5 Health Benefits of Butternut Squash

Butternut is nutty, sweet tasting and quite like a sweet potato, while having the appearance of an elongated bell.

butternut-squash

The skin of the butternut is easy to peel and thin (different to some other winter squash), although it can still be roasted with the skin in place. Butternut squash is loaded the nutritional benefits including fiber and vitamin A & C.

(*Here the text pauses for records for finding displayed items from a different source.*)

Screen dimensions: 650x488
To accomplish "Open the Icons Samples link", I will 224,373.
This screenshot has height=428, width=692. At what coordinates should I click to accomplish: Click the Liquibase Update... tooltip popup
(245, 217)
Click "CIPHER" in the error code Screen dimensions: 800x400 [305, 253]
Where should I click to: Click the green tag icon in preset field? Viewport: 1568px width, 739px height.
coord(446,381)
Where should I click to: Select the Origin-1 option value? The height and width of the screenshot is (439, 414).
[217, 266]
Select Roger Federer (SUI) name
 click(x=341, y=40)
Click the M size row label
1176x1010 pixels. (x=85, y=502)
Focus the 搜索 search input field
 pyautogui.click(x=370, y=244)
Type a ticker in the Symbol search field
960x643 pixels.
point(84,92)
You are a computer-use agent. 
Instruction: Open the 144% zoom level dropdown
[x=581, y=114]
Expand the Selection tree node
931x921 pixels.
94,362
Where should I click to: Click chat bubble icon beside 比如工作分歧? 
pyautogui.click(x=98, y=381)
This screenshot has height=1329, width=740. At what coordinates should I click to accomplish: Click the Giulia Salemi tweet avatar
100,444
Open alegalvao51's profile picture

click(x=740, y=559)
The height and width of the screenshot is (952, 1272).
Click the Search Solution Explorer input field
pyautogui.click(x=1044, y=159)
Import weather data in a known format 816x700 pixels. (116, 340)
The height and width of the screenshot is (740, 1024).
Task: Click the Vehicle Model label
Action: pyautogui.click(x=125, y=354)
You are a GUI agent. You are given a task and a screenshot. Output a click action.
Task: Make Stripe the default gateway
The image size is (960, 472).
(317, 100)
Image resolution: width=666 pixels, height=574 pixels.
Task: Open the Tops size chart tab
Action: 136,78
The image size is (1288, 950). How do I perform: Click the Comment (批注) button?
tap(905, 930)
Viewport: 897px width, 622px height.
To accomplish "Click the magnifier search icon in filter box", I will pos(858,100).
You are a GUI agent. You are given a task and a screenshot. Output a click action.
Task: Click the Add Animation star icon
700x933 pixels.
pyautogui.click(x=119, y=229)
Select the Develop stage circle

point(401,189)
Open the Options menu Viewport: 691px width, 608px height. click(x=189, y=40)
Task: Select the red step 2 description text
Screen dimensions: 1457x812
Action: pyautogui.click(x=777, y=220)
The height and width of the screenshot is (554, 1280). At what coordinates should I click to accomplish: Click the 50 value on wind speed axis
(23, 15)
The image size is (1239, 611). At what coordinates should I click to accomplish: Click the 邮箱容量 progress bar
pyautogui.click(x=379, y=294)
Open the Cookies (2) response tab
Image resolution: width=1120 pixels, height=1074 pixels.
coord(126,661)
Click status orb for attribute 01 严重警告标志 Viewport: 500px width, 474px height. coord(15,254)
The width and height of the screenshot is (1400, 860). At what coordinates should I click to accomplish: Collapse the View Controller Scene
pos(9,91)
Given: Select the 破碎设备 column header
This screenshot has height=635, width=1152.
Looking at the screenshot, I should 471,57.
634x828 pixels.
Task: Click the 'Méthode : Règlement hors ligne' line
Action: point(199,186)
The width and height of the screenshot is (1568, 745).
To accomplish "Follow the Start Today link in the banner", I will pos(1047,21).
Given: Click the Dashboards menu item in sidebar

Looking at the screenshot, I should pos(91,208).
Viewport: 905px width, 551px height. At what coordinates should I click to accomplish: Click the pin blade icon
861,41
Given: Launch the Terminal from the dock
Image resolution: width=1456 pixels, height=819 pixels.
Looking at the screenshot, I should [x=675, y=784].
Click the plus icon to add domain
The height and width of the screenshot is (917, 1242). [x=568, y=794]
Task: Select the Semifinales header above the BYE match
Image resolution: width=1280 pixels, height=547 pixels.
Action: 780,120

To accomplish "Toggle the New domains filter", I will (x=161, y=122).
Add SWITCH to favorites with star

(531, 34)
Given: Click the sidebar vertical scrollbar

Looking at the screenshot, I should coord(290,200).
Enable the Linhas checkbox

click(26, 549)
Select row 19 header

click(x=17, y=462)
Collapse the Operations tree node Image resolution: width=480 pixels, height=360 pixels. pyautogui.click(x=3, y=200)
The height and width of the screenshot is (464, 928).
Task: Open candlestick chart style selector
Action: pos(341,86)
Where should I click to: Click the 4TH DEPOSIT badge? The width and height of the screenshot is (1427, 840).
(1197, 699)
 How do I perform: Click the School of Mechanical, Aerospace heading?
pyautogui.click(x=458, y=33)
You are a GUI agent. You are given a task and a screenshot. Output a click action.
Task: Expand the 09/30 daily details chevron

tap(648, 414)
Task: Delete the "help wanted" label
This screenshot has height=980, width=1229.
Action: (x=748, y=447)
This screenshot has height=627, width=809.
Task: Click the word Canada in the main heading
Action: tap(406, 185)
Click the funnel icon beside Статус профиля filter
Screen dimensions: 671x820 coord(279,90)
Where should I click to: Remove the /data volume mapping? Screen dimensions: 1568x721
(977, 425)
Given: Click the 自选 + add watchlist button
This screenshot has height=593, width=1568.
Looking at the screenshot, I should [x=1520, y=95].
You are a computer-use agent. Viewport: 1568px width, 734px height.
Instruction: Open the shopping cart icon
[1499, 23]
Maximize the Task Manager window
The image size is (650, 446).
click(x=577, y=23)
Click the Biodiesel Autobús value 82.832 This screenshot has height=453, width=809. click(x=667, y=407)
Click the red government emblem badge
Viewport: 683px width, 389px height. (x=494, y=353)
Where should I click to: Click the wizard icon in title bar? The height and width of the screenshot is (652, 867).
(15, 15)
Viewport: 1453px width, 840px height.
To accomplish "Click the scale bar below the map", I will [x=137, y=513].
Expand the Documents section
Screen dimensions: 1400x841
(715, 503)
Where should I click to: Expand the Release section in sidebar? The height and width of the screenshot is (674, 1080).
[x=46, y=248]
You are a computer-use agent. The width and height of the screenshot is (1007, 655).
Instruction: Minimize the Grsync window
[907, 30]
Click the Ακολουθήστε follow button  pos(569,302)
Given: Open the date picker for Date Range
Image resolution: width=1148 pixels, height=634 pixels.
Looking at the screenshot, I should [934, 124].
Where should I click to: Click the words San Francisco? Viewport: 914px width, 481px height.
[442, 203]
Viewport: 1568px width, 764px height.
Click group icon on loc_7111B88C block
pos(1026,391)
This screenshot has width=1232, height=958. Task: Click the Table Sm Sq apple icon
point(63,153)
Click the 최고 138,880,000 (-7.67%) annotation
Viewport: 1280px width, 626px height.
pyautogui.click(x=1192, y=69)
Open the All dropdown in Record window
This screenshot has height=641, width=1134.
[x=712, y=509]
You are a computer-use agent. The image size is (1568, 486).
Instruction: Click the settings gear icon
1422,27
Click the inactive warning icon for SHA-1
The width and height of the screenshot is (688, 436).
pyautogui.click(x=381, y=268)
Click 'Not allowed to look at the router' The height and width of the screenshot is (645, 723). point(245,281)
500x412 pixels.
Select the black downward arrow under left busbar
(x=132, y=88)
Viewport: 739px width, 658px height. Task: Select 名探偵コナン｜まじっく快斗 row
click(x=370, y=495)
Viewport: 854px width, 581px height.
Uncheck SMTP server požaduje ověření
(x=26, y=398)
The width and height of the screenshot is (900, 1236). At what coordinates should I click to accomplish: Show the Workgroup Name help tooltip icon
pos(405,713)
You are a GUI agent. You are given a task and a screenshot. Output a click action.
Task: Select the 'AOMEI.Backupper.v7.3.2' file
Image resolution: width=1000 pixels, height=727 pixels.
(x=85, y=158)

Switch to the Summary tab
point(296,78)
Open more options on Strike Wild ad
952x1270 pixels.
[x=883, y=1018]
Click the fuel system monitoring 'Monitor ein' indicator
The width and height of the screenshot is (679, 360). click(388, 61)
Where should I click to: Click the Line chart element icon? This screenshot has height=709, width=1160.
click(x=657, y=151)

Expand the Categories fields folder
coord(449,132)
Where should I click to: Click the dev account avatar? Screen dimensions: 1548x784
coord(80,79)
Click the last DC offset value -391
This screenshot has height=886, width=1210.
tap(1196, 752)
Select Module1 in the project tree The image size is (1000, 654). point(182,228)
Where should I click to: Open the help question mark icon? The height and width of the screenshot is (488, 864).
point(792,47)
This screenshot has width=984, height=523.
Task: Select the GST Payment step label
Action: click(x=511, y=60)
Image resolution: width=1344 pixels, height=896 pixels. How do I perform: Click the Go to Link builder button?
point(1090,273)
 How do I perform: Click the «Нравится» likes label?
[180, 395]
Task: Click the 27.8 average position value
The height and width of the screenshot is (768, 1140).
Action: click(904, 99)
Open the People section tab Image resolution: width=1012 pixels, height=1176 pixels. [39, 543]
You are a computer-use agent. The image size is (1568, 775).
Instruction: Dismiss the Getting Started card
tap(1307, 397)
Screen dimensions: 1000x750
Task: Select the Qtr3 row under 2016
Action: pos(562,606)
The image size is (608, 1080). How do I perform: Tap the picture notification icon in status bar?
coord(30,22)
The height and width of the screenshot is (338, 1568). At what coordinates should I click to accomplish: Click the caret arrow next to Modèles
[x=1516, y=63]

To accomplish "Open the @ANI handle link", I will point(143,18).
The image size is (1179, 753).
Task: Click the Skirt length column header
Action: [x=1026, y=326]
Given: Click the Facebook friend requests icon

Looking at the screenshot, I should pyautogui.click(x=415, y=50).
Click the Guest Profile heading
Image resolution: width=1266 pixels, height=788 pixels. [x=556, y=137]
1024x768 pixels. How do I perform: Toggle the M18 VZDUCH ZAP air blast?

Below are five of the healthful benefits of butternut squash:

Carotenoids

Butternut squash is a reliable source of the major carotenoids groups: zeaxanthin, beta-carotene, lutein, and alpha-carotene. A form of vitamin A that benefits healthy skin and vision is retinol, which comes from beta-carotene and alpha-carotene. Other carotenoids like zeaxanthin and lutein are based in the retina and help to reduce problems related to macular degeneration and cataracts. A guided intake of vitamin A is 2333 IU (international units) for women and 3000 IU for men. A 1 cup serving of butternut squash can deliver about 14,761 IU.

Antioxidants

The antioxidant content in butternut squash helps to avoid damage to healthy cells that can result in serious illness. The benefit of manganese is the ability to protect the energy producing cellular structures. Vitamin E helps to provide antioxidant protection for fat-soluble compounds. Vitamin C is a water-soluble nutrient and moves through the body to neutralize free radicals that can cause damage to skin cells. A 1 cup serving of butternut squash can provide 27% of the daily vitamin C needs for women and 28% for men. Plus, the manganese content is about 17% of the daily value.

Fiber

Butternut squash is packed with insoluble and soluble dietary fiber. Soluble fiber helps the body absorb carbohydrates and stop the fast spikes in blood sugar. Soluble fiber also helps to control cholesterol levels. Insoluble fiber is helpful for adding bulk to food which makes it easier to digest and pass through the system to avoid constipation. A 1 cup serving of butternut squash has 8-12% of the RDA or grams of fiber content.

Electrolytes

Molecules that contain an electrical charge are known as Electrolytes and these pass through the body. These electrolytes are beneficial for the ability to control nerve impulses and muscle contraction. Butternut squash can provide a reliable source of three major types of electrolytes: calcium, magnesium, and potassium. Calcium and magnesium are needed to work in combination. Calcium is needed to stimulate the contraction of cardiovascular muscles, and magnesium relaxes the muscles. Potassium is helpful for its ability to work with sodium to assist with the contraction of muscles, and also regulates the heartbeat. A 1 cup serving of this fruit has about 12% of the DV of potassium, 7.2% of calcium, and 10.9% of magnesium.

Weight Loss

A low-energy and dense soup like roasted butternut squash is able to provide plenty of nutritional benefits, but is very low in relation to calories. Eating low-energy and dense foods often help those following a weight loss program as it is usually high with fiber and water which fills the stomach.